Heuristic methods provide a computationally efficient framework for addressing two-dimensional irregular packing problems, particularly in resource-constrained industrial settings. As a typical combinatorial optimization problem, irregular packing exhibits exponential growth in computational complexity with increasing workpiece counts, while the solution space dynamically reconfigures due to geometric variability among workpieces. Although heuristic algorithms can generate feasible layouts within acceptable timeframes, their reliance on fixed search rule limits adaptability to diverse scenarios, necessitating more flexible approaches. In this paper, a hyper-heuristic algorithm based on Q-Learning is proposed to solve open dimension packing problems, including one-open and two-open dimension problems. Q-Learning is adopted as the high-level strategy for its ability to optimize low-level heuristic selection through reward-driven experience accumulation. The method incorporates a mixed encoding method for solution representation, four specialized low-level heuristic operators, a linear population decline mechanism, and an elite preservation strategy to balance exploration–exploitation. The Q-Learning controller dynamically selects operators by updating the Q-table based on Bellman’s equation. The proposed algorithm is compared to some advanced algorithms in general datasets. The results show that our method has better performance and applicability.

查看原文本刊更多论文

基于q学习的开维不规则包装问题超启发式算法

启发式方法为解决二维不规则包装问题提供了一个计算效率高的框架，特别是在资源受限的工业环境中。不规则填充是一个典型的组合优化问题，其计算复杂度随着工件数量的增加呈指数增长，且求解空间由于工件之间的几何变化而动态重构。虽然启发式算法可以在可接受的时间范围内生成可行的布局，但它们对固定搜索规则的依赖限制了对不同场景的适应性，需要更灵活的方法。本文提出了一种基于q -学习的超启发式算法来解决开放维包装问题，包括一维和二维问题。Q-Learning能够通过奖励驱动的经验积累来优化低级启发式选择，因此被用作高级策略。该方法采用混合编码方法表示解，四个专门的低级启发式算子，线性种群下降机制和精英保存策略来平衡探索-开发。Q-Learning控制器根据Bellman方程，通过更新q表来动态选择算子。在一般数据集上与一些先进的算法进行了比较。结果表明，该方法具有较好的性能和适用性。

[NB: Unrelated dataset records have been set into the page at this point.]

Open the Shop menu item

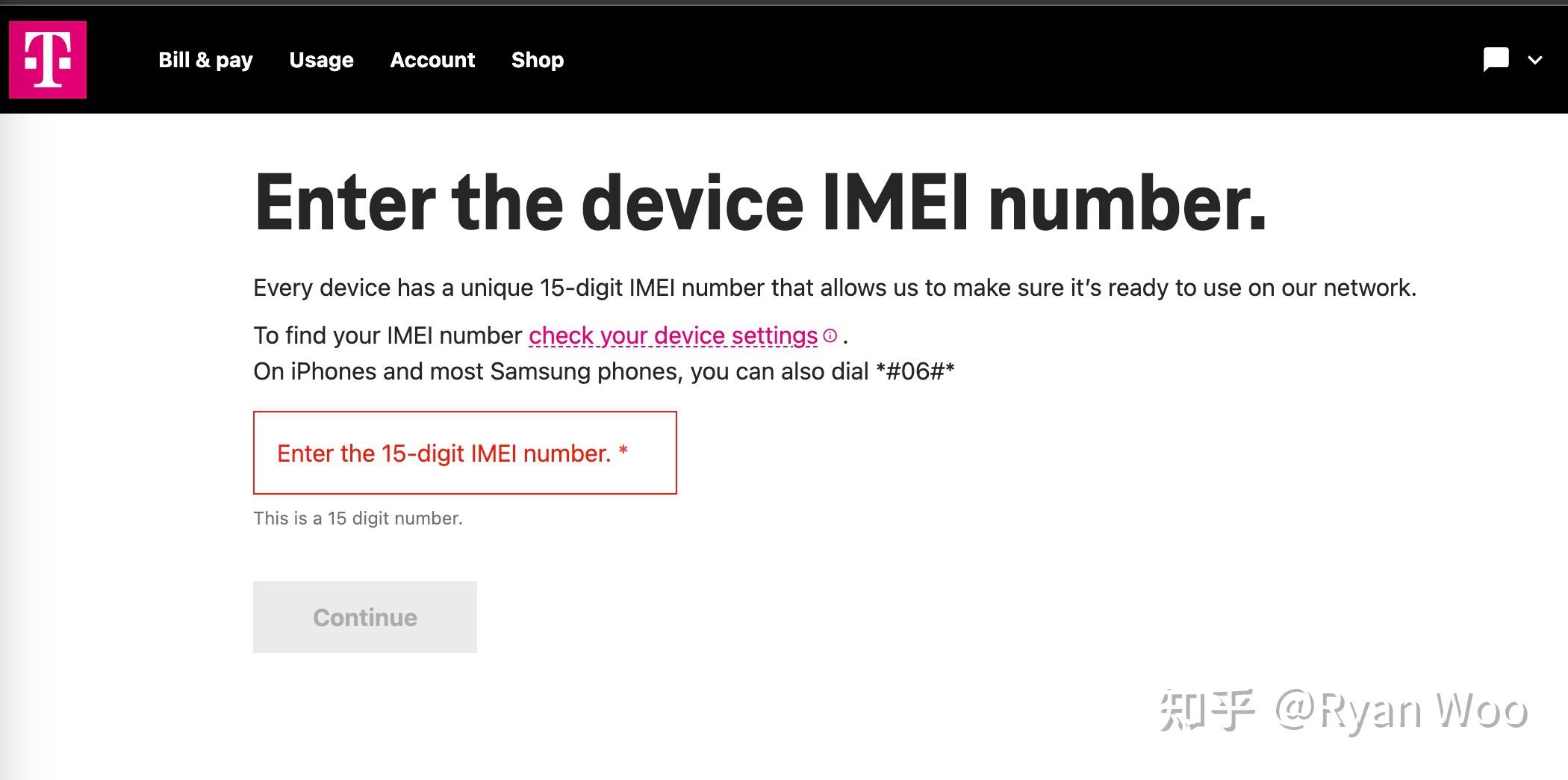click(538, 60)
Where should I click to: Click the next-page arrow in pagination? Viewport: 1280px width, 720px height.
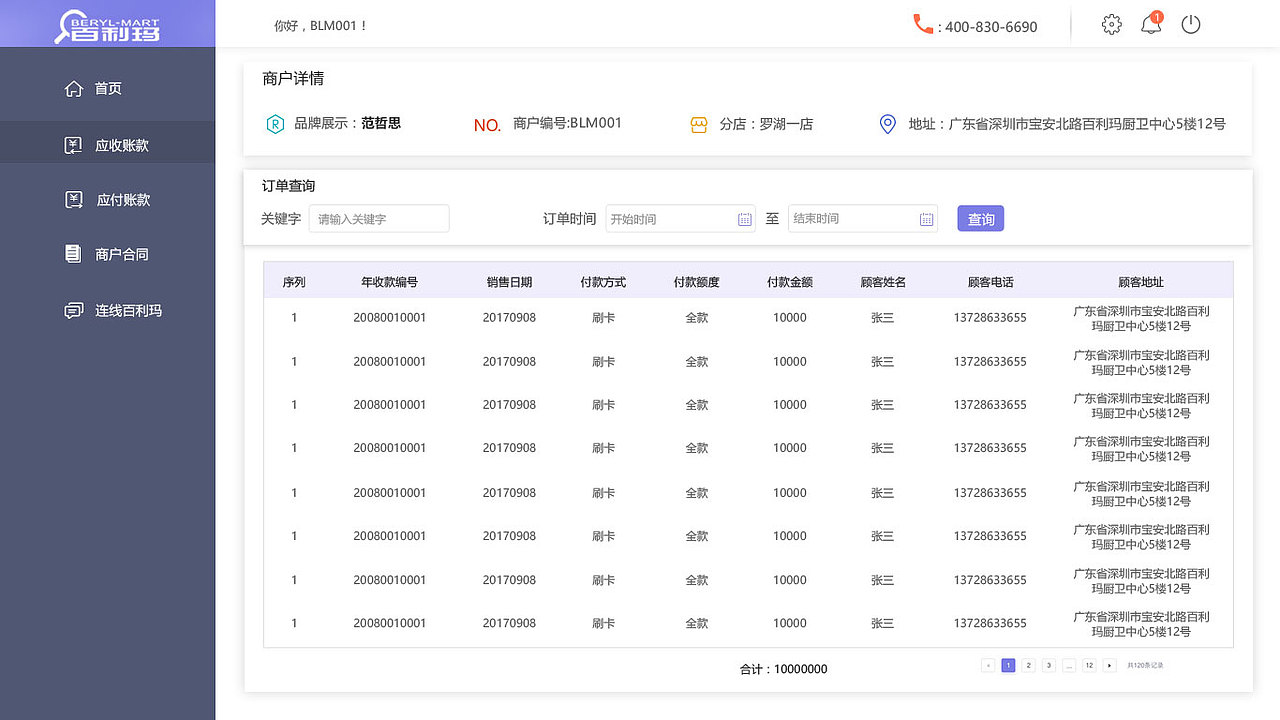[x=1110, y=665]
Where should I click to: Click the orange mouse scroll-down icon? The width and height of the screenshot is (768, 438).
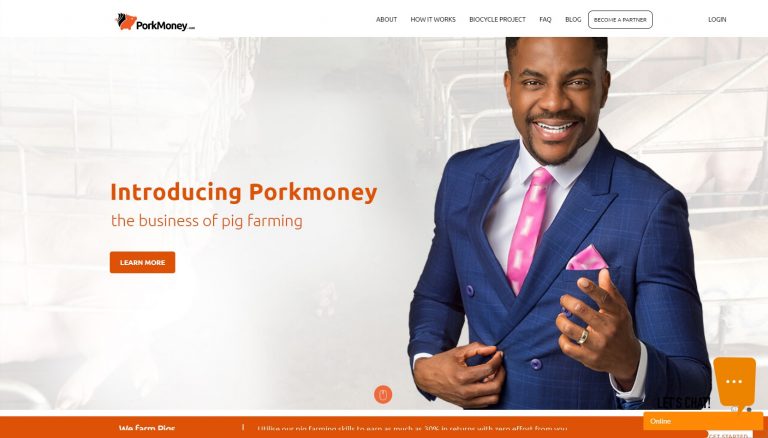click(x=383, y=394)
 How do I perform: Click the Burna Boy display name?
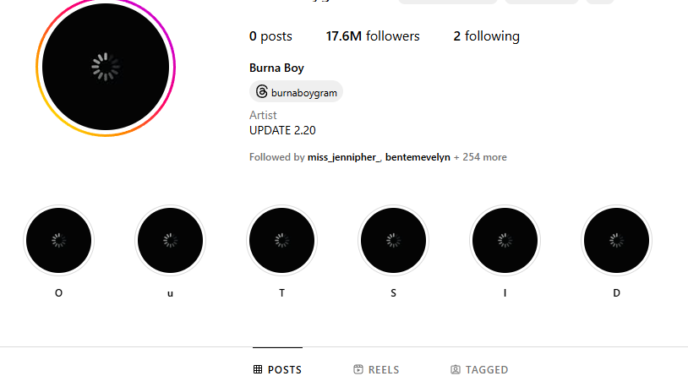276,68
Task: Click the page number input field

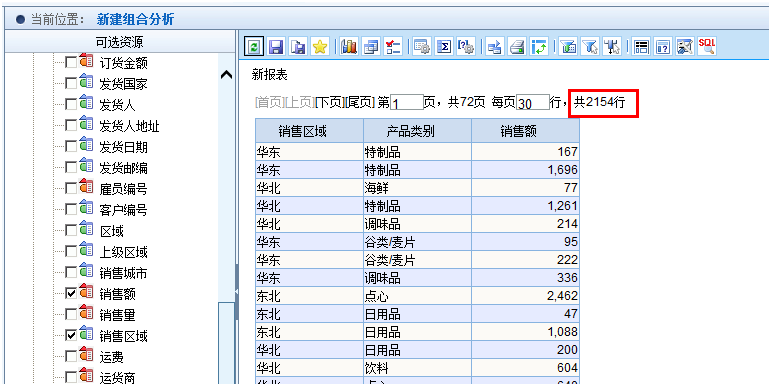Action: pos(406,103)
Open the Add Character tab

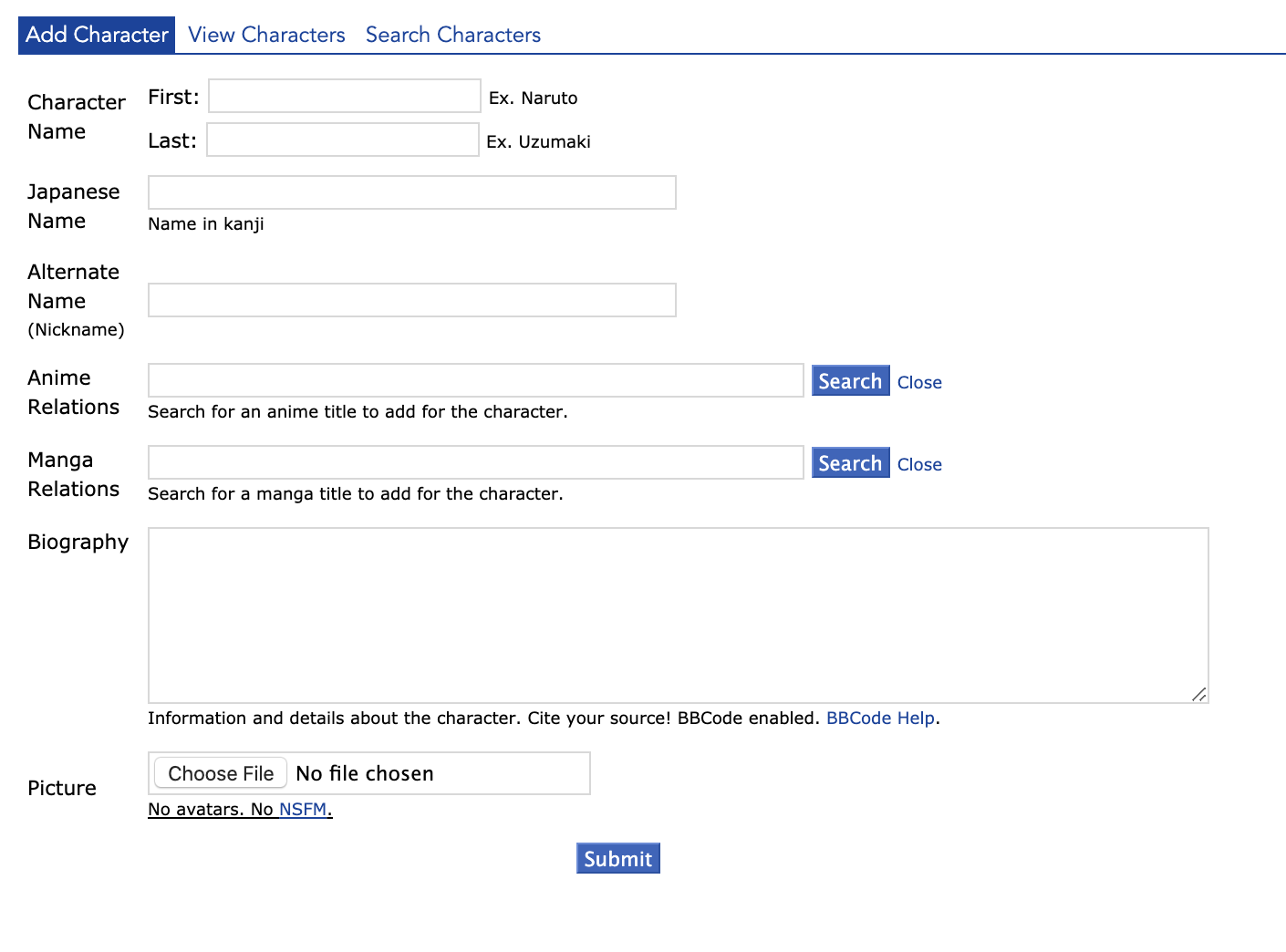[97, 35]
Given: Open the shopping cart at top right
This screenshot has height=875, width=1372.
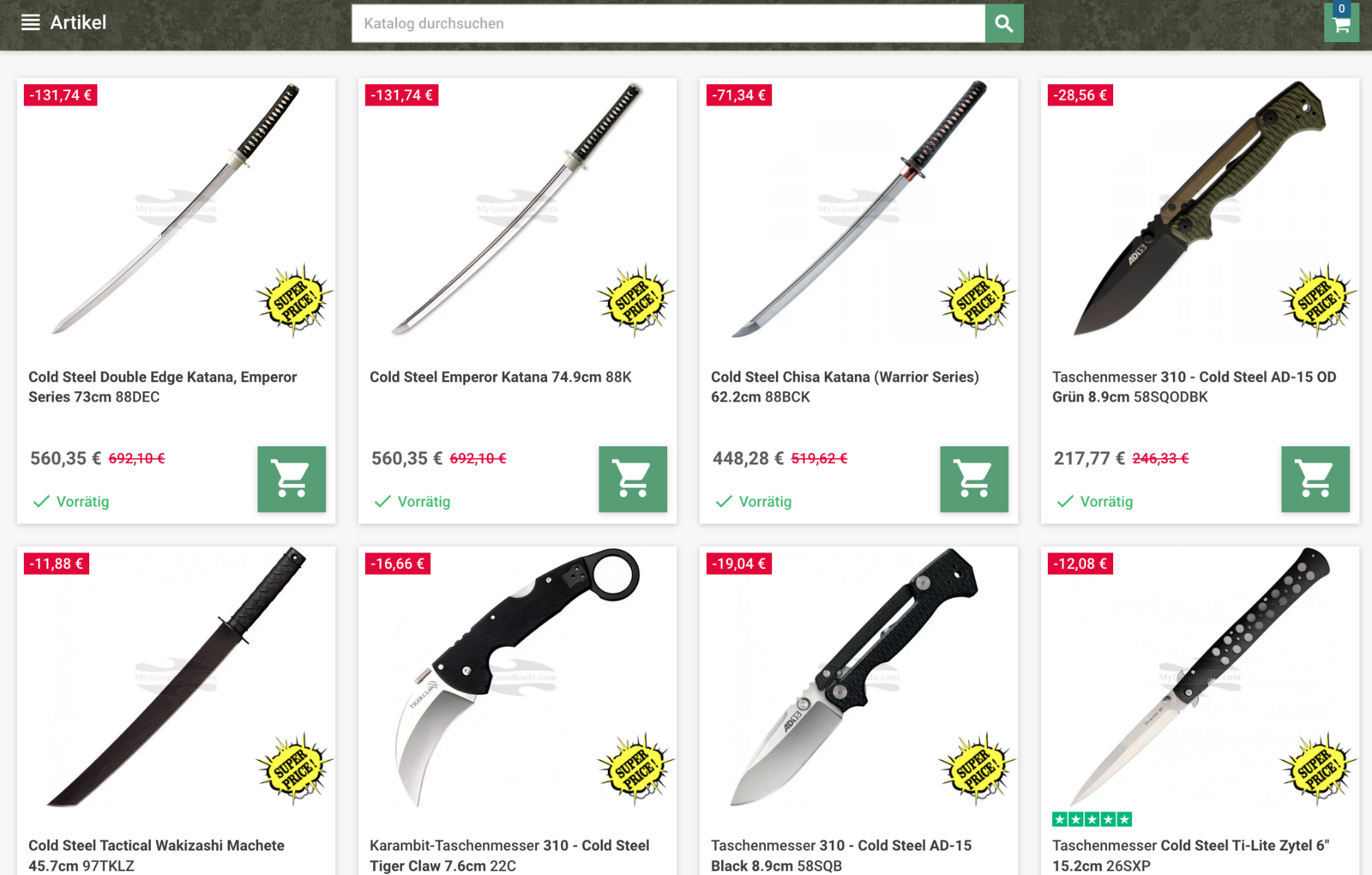Looking at the screenshot, I should [1341, 22].
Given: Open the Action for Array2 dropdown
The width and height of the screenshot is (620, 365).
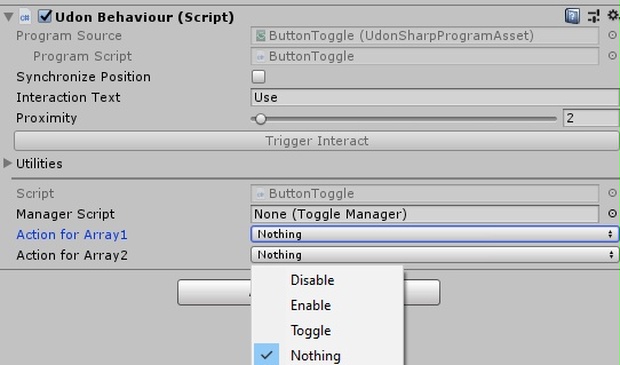Looking at the screenshot, I should (434, 255).
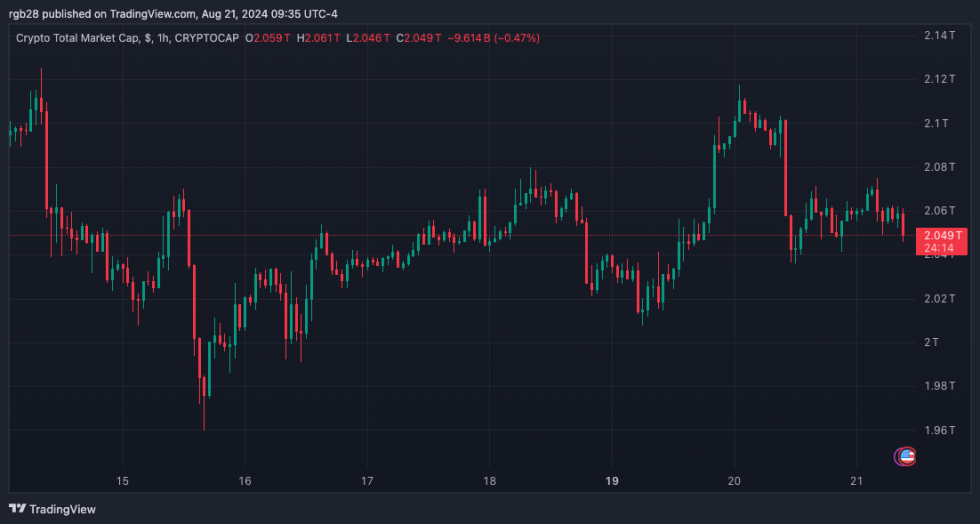This screenshot has width=980, height=524.
Task: Click the rgb28 publisher name in the header
Action: click(x=23, y=15)
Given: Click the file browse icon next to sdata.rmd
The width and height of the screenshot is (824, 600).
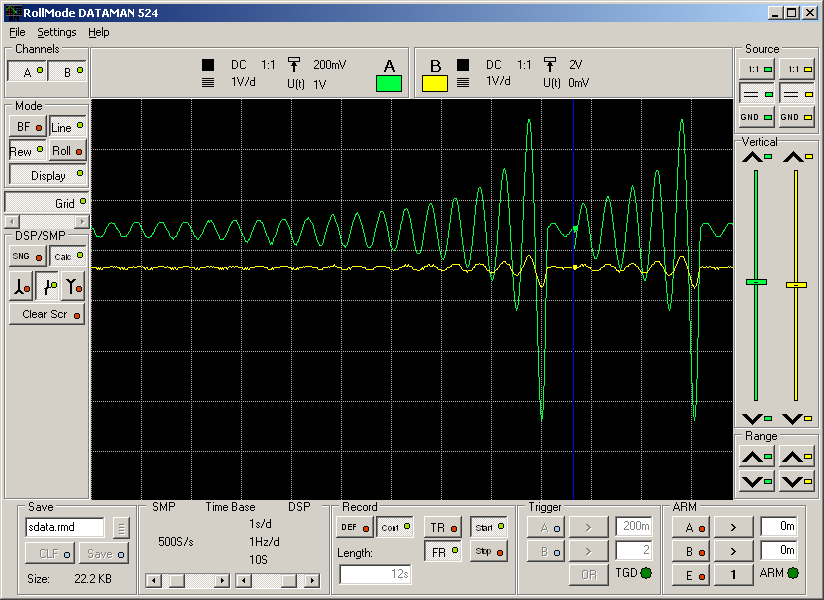Looking at the screenshot, I should (x=121, y=527).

本文章由计算机程序翻译，如有差异，请以英文原文为准。

求助全文

约1分钟内获得全文求助全文

来源期刊

Computers & Operations Research 工程技术-工程：工业

CiteScore

8.60

自引率

8.70%

发文量

292

审稿时长

8.5 months

期刊介绍： Operations research and computers meet in a large number of scientific fields, many of which are of vital current concern to our troubled society. These include, among others, ecology, transportation, safety, reliability, urban planning, economics, inventory control, investment strategy and logistics (including reverse logistics). Computers & Operations Research provides an international forum for the application of computers and operations research techniques to problems in these and related fields.